Visto che Said-Effendi, ambasciatore presso la Sublime Porta di un piccolo Stato chiamato Frankrom, collocato fra la Spagna e l’Italia, ha introdotto fra noi la pericolosa pratica della stampa, dopo aver consultato a proposito di questa novità i nostri venerabili fratelli cadì e imam della città imperiale di Stambul, e soprattutto i fachiri, conosciuti per il loro zelo contro lo spirito, è sembrata una buona cosa a Maometto e a noi condannare, proscrivere nonché bollare con anatema la suddetta infernale invenzione della stampa, e ciò per le ragioni che andiamo ad esprimere:
- Questa facilità di comunicare il proprio pensiero tende evidentemente a dissipare l’ignoranza, che è la custode e la salvaguardia degli Stati civilizzati.
- Si deve temere che, fra i libri importati dall’Occidente, ve ne siano alcuni sull’agricoltura e sui mezzi per perfezionare la meccanica, le quali opere potrebbero alla lunga, che Dio non voglia, risvegliare l’intraprendenza dei nostri agricoltori e dei nostri manifatturieri, nonché stimolare la loro intraprendenza, aumentare la loro ricchezza, e sollecitare nei loro animi aspirazioni più nobili e una certa sollecitudine per il bene pubblico, sentimenti del tutto inconciliabili con la santa dottrina.

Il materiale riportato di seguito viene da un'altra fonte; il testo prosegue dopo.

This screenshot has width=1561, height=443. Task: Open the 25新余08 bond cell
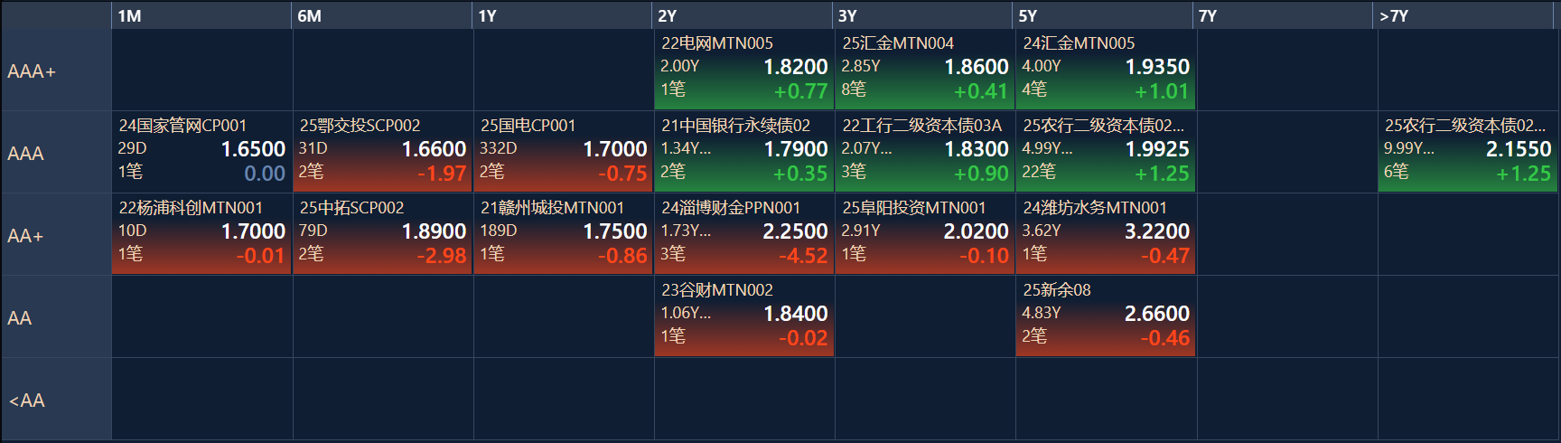[x=1105, y=316]
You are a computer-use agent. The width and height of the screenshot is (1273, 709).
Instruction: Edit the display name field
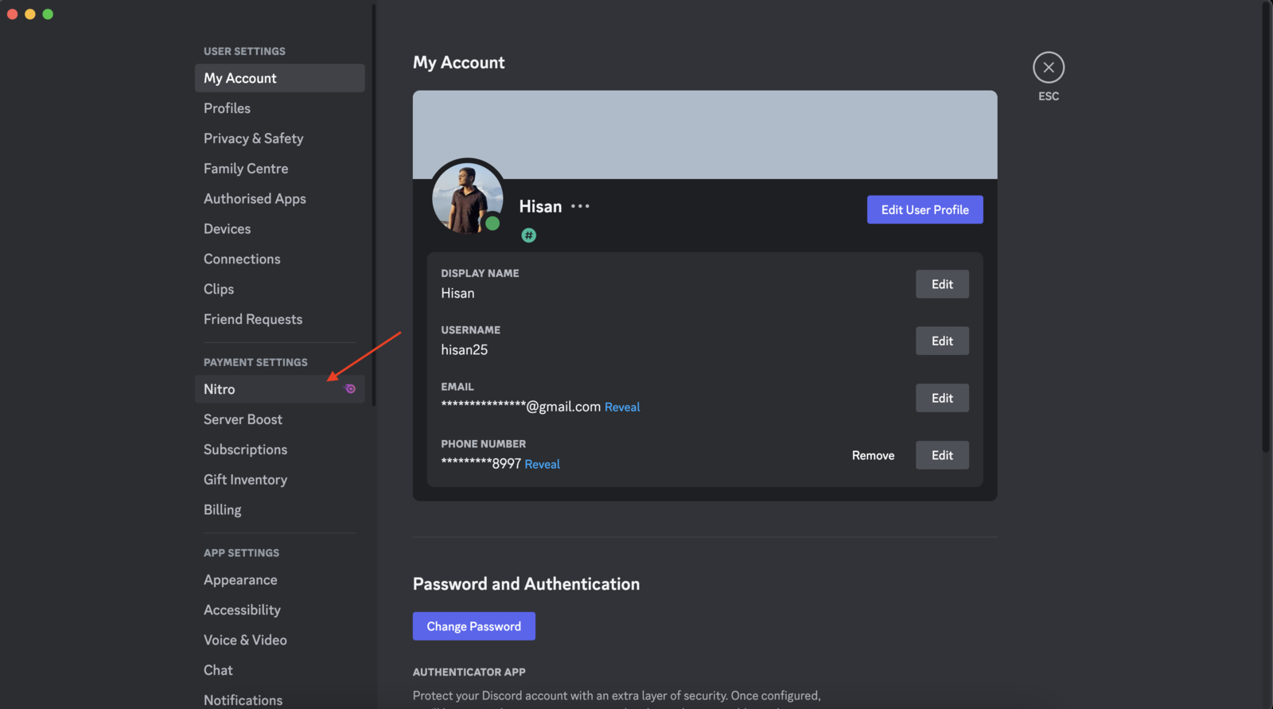[x=941, y=284]
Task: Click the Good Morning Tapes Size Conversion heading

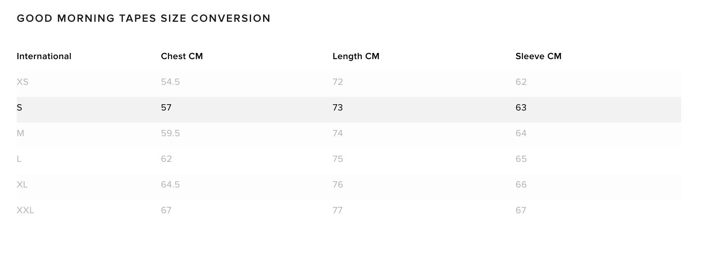Action: click(x=143, y=18)
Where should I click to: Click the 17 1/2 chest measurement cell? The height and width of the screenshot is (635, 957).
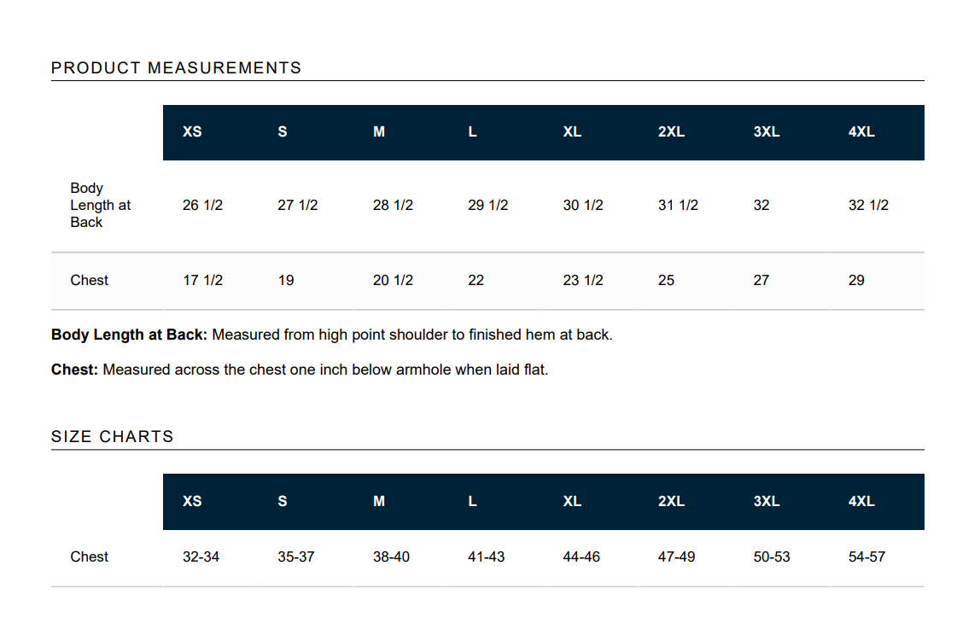(202, 280)
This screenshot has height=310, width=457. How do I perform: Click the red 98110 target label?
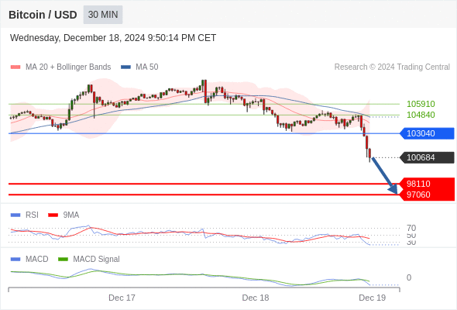(418, 184)

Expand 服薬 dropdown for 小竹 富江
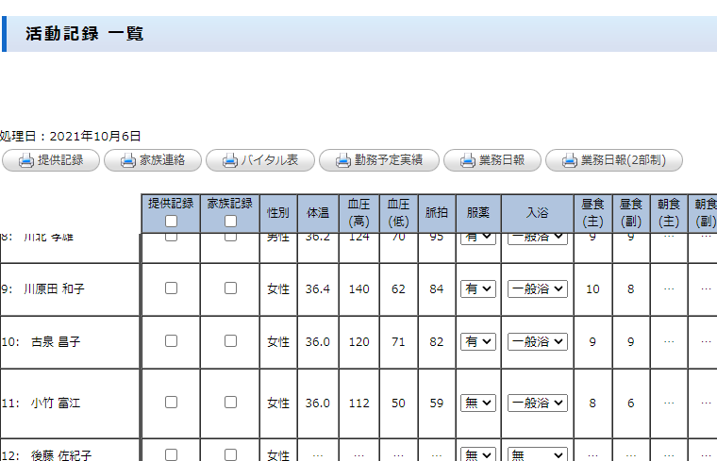click(478, 403)
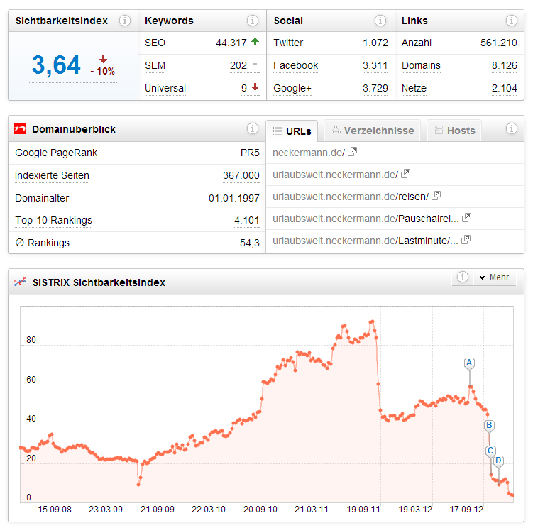Image resolution: width=533 pixels, height=528 pixels.
Task: Click info icon in Sichtbarkeitsindex box
Action: (x=125, y=21)
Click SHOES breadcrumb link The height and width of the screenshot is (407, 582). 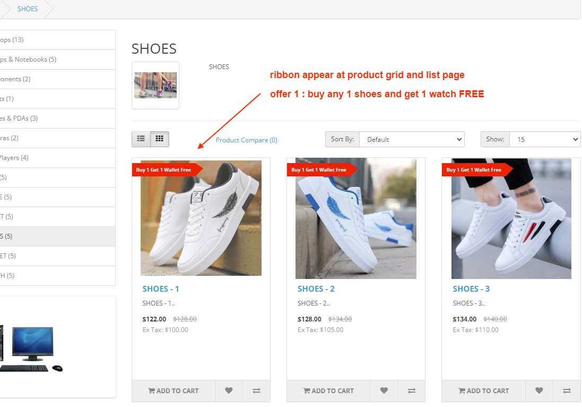pyautogui.click(x=28, y=9)

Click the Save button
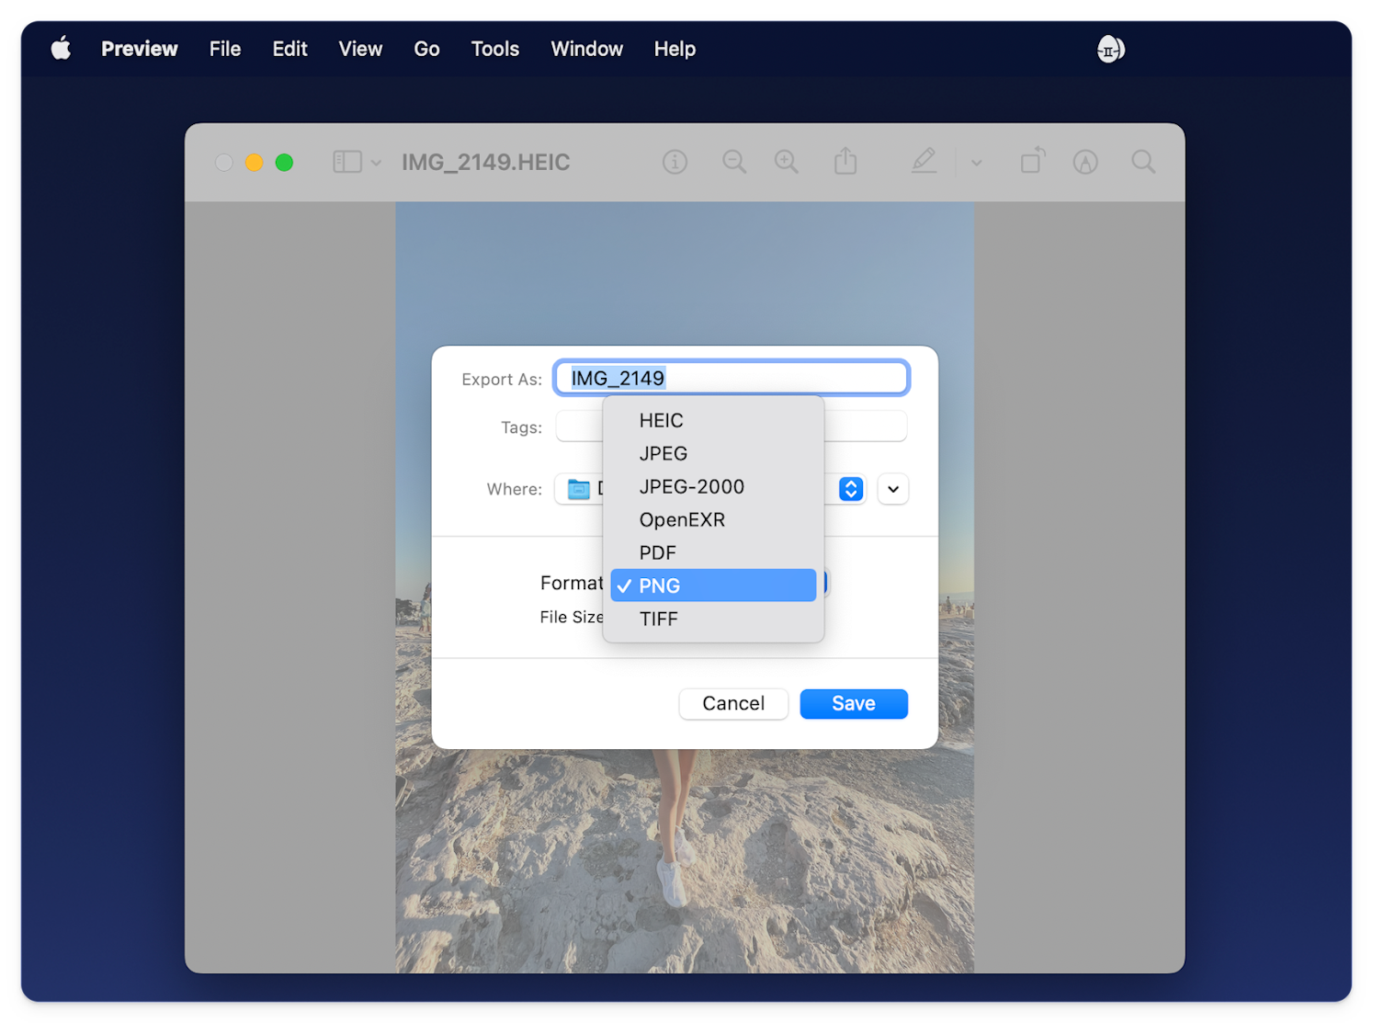pos(853,703)
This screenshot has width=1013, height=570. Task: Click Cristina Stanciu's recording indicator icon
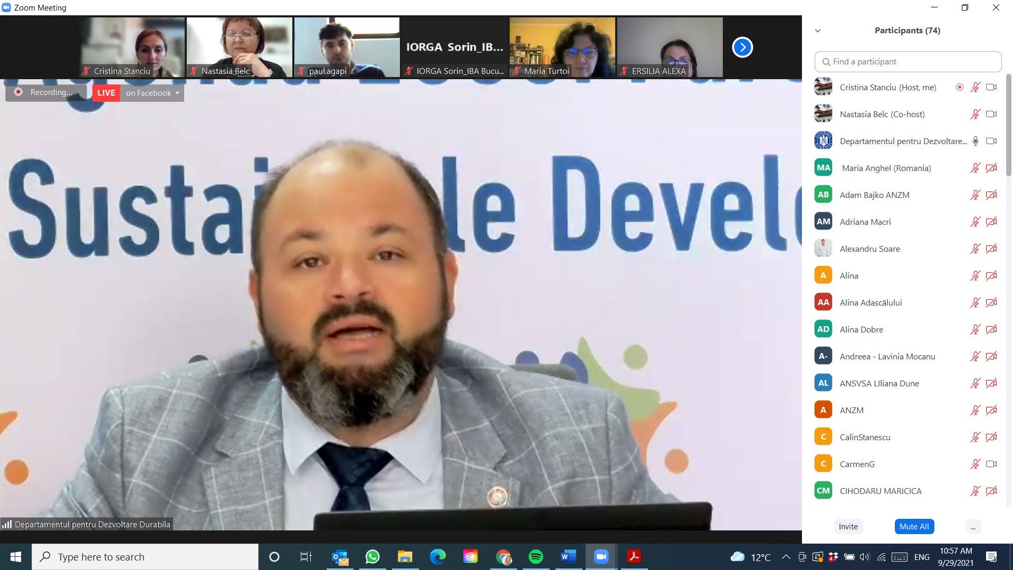(x=959, y=88)
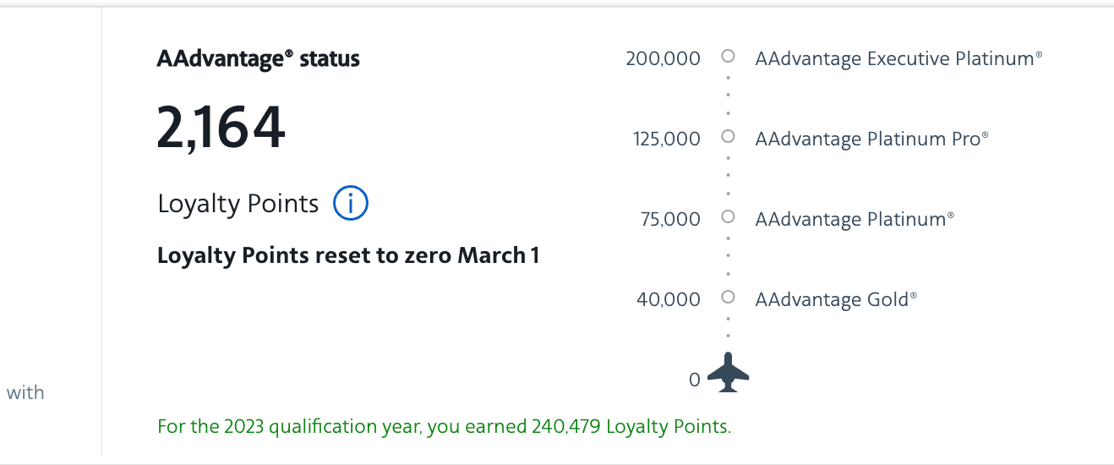Screen dimensions: 1114x465
Task: Click the 40,000 points threshold value
Action: click(x=669, y=300)
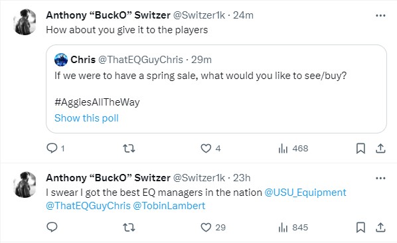Retweet the 'best EQ managers' tweet
The height and width of the screenshot is (243, 397).
tap(129, 227)
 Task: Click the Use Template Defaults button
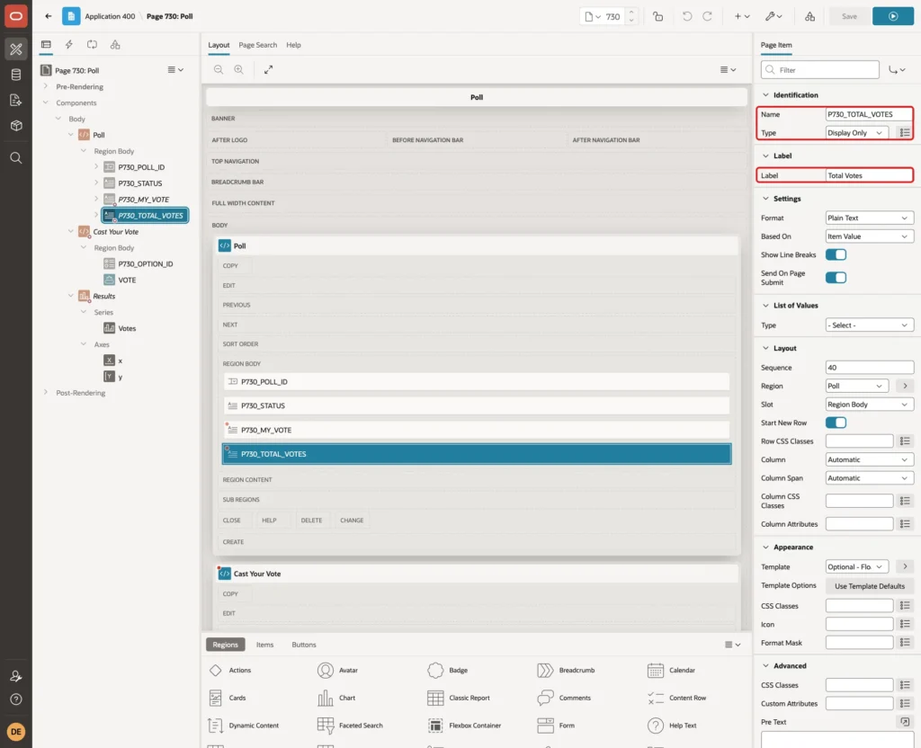[x=870, y=586]
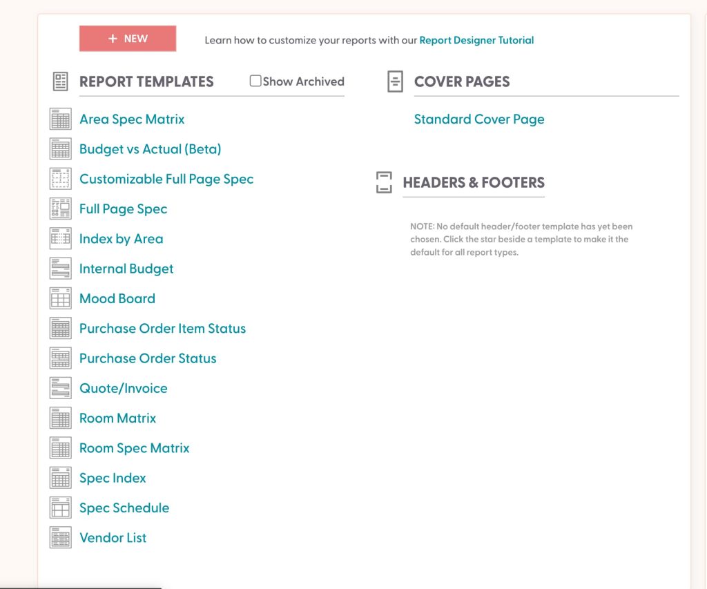Click the Vendor List template icon

(x=61, y=537)
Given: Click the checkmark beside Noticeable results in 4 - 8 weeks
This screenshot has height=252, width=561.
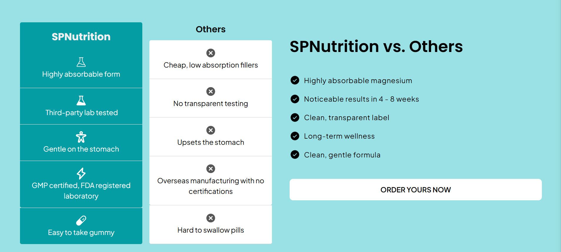Looking at the screenshot, I should click(x=295, y=99).
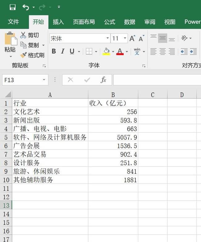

- Di conseguenza i nostri libri di storia sarebbero privi di quelle meravigliose invenzioni che mantengono la nazione nella sua felice stupidità. Questi libri commetterebbero l’imprudente principio di rendere giustizia alle buone e alle cattive azioni e raccomanderebbero la giustizia e l’amore della patria, cosa che è palesemente contraria ai diritti della nostra terra.
- Col tempo, nascerebbero dei miserabili filosofi i quali, col pretesto specioso ma censurabile di illuminare gli uomini e di renderli migliori diffonderebbero delle virtù pericolose, delle quali il popolo deve restare sempre all’oscuro.
- Questi libri eleverebbero il concetto di Dio rivelando che egli è presente in ogni luogo; di conseguenza diminuirebbe il numero dei pellegrini alla Mecca, con grave detrimento delle anime.
- Ne conseguirebbe senza dubbio che, a forza di leggere questi autori occidentali che trattano di malattie contagiose e del modo di prevenirle, ci troveremmo in seria difficoltà a preservare la peste, cosa che sarebbe un grave attentato agli ordini della Provvidenza.
Per queste ragioni, per l’edificazione dei fedeli e per il bene delle loro anime, noi li diffidiamo dal leggere alcun libro sotto pena della dannazione eterna. E per evitare che essi cedano alla tentazione diabolica di istruirsi, noi vietiamo ai padri e alle madri d’insegnare a leggere ai loro bambini. E per prevenire eventuali infrazioni a questo nostro editto, noi li diffidiamo espressamente dal pensare sotto la pena della dannazione pocanzi espressa; ingiungiamo a tutti i veri credenti di denunciare alle istituzioni chiunque abbia espresso quattro frasi di senso compiuto. Ordiniamo che in tutte le conversazioni ci si serva di termini che non significano nulla, secondo l’usanza della Sublime Porta. E per impedire che qualche pensiero si insinui di contrabbando nella sacra città imperiale, coinvolgiamo in particolare il primo medico di sua Altezza il quale, avendo già ucciso quattro augusti personaggi della famiglia ottomana, ha più di ogni altro l’interesse a prevenire l’infiltrazione di ogni specie di conoscenza nel paese; gli diamo il potere, con questo scritto, di selezionare ogni idea che si presenti, espressa per iscritto o a voce, alle porte della città, e di portare la suddetta idea, mani e piedi legati, al nostro cospetto così che possiamo infliggerle il castigo che ci piacerà.
Emesso dal nostro palazzo della stupidità, il giorno 7 della luna di Muharem, anno 1143 dell’Egira.